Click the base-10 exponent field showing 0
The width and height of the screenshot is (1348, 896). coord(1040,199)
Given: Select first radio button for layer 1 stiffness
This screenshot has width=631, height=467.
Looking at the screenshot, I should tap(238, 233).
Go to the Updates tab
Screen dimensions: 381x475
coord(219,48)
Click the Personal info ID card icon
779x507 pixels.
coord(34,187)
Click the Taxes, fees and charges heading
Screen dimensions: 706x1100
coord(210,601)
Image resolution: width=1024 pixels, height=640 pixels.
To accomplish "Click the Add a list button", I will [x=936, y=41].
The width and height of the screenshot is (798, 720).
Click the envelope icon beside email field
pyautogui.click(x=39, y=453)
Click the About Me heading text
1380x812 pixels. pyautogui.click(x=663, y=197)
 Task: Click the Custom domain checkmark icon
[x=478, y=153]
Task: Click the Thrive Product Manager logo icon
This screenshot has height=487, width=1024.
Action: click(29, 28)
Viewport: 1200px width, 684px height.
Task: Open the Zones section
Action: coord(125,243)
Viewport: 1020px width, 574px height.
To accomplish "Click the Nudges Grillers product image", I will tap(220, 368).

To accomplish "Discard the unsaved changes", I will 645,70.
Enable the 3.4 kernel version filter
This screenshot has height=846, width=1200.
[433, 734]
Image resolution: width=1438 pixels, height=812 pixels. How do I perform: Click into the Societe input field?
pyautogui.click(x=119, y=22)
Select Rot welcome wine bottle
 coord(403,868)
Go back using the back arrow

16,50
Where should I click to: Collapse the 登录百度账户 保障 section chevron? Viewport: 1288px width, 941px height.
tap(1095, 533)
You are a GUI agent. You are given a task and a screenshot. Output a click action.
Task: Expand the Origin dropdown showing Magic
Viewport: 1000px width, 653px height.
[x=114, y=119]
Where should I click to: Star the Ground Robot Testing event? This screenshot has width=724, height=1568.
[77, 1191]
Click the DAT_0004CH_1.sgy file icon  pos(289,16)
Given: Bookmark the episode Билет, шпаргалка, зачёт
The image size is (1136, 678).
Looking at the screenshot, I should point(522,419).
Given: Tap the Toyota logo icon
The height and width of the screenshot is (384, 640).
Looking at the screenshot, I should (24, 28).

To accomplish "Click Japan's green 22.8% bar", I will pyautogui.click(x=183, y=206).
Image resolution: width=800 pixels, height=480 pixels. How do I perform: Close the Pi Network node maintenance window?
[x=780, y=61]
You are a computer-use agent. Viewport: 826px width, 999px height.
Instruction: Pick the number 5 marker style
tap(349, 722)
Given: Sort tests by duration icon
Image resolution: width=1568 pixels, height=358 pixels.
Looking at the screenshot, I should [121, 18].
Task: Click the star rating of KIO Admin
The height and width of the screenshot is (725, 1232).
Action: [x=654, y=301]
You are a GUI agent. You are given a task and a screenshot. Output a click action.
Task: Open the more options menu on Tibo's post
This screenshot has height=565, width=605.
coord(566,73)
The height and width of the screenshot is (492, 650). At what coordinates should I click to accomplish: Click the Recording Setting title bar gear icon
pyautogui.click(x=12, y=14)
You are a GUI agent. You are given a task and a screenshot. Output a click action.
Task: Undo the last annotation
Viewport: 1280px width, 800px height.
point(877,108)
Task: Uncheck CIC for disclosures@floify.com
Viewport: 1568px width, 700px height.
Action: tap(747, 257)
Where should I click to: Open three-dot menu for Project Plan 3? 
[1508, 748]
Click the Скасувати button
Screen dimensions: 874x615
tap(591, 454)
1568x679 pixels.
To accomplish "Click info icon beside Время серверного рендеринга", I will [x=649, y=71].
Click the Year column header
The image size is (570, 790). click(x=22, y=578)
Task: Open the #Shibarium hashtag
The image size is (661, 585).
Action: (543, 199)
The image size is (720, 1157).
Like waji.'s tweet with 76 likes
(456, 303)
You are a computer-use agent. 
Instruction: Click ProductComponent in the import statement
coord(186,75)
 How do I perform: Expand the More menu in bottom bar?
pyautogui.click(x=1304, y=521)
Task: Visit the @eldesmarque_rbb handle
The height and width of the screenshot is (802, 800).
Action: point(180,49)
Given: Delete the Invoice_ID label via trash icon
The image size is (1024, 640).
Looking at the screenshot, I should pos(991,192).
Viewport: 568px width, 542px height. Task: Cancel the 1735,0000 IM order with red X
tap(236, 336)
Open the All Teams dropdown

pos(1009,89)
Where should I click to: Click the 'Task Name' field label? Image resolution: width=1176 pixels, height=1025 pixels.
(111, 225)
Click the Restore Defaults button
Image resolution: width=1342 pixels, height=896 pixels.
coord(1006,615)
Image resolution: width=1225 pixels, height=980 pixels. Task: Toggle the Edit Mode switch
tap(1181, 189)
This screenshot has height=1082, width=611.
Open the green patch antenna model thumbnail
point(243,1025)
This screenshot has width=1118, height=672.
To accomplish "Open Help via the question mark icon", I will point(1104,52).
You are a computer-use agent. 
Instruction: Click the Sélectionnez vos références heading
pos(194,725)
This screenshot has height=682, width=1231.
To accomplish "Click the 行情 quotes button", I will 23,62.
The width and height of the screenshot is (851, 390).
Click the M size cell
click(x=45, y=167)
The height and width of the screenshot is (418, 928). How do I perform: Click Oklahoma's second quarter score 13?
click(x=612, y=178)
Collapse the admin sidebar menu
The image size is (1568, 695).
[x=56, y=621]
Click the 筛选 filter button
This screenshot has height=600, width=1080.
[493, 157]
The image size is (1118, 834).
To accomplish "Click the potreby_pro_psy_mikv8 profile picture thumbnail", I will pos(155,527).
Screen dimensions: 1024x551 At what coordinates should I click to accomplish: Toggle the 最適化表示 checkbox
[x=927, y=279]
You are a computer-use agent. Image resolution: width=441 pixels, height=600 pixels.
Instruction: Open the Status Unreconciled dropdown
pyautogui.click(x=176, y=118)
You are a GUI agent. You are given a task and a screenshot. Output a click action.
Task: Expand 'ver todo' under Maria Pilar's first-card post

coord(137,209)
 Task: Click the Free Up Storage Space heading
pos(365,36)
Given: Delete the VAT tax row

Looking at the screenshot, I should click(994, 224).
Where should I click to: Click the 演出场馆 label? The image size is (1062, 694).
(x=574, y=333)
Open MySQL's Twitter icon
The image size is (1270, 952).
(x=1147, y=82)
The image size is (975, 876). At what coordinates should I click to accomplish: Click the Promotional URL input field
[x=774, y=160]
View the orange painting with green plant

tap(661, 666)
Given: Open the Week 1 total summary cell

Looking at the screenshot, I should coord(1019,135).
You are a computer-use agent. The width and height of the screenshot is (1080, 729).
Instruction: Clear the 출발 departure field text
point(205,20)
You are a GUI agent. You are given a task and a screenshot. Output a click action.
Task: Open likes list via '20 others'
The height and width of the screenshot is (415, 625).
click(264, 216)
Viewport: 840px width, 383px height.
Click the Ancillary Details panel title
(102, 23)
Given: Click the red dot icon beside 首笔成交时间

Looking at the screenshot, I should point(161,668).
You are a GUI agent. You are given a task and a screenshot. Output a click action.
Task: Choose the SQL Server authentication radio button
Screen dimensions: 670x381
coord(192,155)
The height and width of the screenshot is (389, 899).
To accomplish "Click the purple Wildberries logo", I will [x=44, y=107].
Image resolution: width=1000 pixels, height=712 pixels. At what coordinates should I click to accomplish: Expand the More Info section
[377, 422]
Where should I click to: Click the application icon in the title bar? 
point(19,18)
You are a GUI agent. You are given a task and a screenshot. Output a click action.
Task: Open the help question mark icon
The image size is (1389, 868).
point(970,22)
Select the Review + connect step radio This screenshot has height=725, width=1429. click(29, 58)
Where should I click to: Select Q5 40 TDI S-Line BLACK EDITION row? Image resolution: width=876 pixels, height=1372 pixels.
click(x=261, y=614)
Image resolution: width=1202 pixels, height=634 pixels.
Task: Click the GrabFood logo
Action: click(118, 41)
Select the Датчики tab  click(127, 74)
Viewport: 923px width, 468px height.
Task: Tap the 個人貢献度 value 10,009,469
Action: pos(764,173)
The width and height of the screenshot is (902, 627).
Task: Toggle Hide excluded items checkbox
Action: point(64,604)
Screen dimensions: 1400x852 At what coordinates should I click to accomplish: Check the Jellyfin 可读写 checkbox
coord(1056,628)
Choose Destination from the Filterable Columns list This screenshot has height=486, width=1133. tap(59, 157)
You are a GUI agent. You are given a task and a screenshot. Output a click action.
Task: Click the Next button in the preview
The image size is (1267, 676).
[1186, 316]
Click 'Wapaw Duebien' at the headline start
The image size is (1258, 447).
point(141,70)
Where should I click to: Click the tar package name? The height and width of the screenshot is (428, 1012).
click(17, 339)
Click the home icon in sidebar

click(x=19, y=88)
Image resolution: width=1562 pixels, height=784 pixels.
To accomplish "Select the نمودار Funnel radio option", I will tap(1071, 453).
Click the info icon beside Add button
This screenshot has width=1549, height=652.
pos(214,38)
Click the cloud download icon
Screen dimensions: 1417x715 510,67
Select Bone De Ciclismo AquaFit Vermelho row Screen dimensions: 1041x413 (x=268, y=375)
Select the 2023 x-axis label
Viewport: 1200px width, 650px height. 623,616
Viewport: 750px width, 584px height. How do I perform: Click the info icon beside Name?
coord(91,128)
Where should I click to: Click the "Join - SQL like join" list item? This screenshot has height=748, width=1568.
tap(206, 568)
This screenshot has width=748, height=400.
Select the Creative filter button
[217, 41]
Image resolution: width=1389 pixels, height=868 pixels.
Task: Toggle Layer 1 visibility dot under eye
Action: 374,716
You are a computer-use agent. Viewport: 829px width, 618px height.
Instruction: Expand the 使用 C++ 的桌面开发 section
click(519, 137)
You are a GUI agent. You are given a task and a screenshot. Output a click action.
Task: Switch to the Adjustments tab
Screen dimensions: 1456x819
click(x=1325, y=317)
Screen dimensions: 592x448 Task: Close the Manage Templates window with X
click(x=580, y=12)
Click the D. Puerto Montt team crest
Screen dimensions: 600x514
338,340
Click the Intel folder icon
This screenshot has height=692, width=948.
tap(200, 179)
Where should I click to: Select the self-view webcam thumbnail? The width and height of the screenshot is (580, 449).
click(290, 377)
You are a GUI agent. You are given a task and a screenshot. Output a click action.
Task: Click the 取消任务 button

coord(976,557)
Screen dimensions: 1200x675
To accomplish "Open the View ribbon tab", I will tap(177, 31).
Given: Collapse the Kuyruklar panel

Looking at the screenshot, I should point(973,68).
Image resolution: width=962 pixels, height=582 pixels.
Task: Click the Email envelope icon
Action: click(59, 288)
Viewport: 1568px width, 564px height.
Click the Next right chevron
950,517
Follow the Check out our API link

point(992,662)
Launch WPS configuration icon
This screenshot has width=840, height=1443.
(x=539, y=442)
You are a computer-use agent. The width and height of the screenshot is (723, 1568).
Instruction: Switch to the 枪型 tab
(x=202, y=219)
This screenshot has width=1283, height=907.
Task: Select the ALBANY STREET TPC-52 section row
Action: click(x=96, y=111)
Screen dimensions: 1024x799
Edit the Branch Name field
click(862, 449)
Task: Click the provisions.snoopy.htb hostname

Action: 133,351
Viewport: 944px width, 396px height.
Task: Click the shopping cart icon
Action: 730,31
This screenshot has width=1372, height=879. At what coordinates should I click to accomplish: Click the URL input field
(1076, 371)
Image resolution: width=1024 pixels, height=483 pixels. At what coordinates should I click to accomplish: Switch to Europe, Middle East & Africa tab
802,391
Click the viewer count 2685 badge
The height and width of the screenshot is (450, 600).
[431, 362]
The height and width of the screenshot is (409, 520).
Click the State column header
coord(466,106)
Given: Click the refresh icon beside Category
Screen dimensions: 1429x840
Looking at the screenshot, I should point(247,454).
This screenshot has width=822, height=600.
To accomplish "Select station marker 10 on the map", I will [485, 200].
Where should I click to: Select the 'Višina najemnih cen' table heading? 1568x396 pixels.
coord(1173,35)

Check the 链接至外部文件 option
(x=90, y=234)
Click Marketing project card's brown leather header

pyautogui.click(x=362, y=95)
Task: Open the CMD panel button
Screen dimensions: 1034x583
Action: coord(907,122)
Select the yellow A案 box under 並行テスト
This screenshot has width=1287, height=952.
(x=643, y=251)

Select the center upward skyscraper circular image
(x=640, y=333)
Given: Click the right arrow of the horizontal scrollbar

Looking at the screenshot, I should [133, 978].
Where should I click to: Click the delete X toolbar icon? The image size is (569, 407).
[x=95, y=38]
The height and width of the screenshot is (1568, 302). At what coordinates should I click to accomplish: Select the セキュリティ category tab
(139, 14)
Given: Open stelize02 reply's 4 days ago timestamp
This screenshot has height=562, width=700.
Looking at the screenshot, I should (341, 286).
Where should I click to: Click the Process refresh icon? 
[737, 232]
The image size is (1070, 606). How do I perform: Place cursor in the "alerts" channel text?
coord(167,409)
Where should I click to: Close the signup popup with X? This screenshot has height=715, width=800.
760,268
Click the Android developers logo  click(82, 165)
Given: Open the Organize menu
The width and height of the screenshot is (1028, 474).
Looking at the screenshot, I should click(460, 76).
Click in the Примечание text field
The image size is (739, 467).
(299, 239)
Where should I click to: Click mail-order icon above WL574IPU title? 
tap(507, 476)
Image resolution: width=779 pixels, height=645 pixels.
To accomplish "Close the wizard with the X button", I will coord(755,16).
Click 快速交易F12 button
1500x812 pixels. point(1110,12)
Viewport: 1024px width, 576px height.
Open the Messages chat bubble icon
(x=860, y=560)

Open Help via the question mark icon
^^^^^^^^
=== Assignment ===
Scan the listing for "computer" and copy out each line that has it.

=== Finished exercise ===
You are a computer-use agent. Viewport: 826px width, 999px height.
You are a computer-use agent. 
You are a computer-use agent. 
You are a computer-use agent. Image resolution: width=441 pixels, height=600 pixels.
You are a computer-use agent. The width and height of the screenshot is (1080, 729).
You are a computer-use agent. Viewport: 829px width, 618px height.
You are a computer-use agent. The width and height of the screenshot is (723, 1568).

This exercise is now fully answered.